Data supplied:
/---

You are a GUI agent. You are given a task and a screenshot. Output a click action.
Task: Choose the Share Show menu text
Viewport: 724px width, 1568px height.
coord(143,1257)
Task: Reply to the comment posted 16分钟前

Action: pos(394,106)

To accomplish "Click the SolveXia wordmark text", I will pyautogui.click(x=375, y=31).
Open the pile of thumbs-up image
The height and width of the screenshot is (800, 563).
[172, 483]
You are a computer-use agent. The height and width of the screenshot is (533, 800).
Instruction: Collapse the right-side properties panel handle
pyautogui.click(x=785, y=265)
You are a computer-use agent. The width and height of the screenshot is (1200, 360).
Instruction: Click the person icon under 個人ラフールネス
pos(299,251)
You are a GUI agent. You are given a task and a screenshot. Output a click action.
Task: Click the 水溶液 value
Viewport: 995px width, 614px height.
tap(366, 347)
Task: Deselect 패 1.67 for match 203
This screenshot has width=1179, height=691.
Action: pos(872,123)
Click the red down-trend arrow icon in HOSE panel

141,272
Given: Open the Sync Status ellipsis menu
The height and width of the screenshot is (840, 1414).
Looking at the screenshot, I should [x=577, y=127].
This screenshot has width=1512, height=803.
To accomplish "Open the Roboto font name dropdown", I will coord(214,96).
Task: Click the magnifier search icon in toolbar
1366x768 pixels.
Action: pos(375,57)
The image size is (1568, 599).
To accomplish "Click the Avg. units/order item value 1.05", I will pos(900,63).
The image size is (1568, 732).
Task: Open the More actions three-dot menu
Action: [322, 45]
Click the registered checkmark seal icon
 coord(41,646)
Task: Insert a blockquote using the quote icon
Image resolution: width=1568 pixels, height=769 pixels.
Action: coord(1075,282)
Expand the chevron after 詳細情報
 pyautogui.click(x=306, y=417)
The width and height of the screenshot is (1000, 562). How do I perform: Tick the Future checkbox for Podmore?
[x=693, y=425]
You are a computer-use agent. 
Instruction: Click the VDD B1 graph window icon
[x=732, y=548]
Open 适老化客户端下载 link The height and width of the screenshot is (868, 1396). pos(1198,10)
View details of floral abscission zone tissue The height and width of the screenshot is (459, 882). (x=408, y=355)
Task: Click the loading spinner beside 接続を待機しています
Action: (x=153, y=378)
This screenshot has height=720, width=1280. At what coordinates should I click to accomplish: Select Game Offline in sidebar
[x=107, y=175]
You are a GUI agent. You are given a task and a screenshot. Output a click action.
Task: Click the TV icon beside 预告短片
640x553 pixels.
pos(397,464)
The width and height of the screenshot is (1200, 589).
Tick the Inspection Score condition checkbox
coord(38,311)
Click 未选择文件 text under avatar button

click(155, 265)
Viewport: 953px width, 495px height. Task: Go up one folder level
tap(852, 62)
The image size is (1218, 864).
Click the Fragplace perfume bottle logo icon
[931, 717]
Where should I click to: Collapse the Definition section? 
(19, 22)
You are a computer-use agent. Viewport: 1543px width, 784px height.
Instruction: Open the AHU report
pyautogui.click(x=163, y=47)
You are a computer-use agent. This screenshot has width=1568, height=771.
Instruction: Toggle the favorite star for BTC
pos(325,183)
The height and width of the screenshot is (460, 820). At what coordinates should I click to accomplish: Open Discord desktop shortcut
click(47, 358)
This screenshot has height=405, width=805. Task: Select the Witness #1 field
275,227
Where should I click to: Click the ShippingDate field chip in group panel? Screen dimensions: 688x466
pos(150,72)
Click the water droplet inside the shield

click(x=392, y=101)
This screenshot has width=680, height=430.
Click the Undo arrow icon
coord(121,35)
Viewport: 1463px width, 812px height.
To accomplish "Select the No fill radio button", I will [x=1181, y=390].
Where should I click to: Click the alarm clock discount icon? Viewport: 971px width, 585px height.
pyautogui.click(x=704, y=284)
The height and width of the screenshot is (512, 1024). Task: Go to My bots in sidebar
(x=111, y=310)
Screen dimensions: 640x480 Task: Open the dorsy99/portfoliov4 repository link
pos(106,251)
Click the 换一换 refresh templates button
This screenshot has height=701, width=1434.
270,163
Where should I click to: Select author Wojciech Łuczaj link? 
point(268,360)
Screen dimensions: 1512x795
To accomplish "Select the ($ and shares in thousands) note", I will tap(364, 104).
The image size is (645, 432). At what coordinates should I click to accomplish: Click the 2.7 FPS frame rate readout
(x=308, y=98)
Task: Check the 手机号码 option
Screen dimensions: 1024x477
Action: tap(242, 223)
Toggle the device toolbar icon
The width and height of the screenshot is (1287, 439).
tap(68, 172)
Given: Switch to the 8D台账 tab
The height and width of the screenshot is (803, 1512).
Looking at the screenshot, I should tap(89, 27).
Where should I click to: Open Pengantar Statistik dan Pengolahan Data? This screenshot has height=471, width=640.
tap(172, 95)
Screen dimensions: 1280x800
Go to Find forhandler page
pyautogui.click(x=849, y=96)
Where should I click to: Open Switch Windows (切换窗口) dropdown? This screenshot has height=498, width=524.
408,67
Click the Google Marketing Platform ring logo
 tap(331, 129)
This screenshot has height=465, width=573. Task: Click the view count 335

\---

Assignment: Scan the lines above for the word "toolbar" and copy every one where it occurs.

Task response:
Task: Click the magnifier search icon in toolbar
Toggle the device toolbar icon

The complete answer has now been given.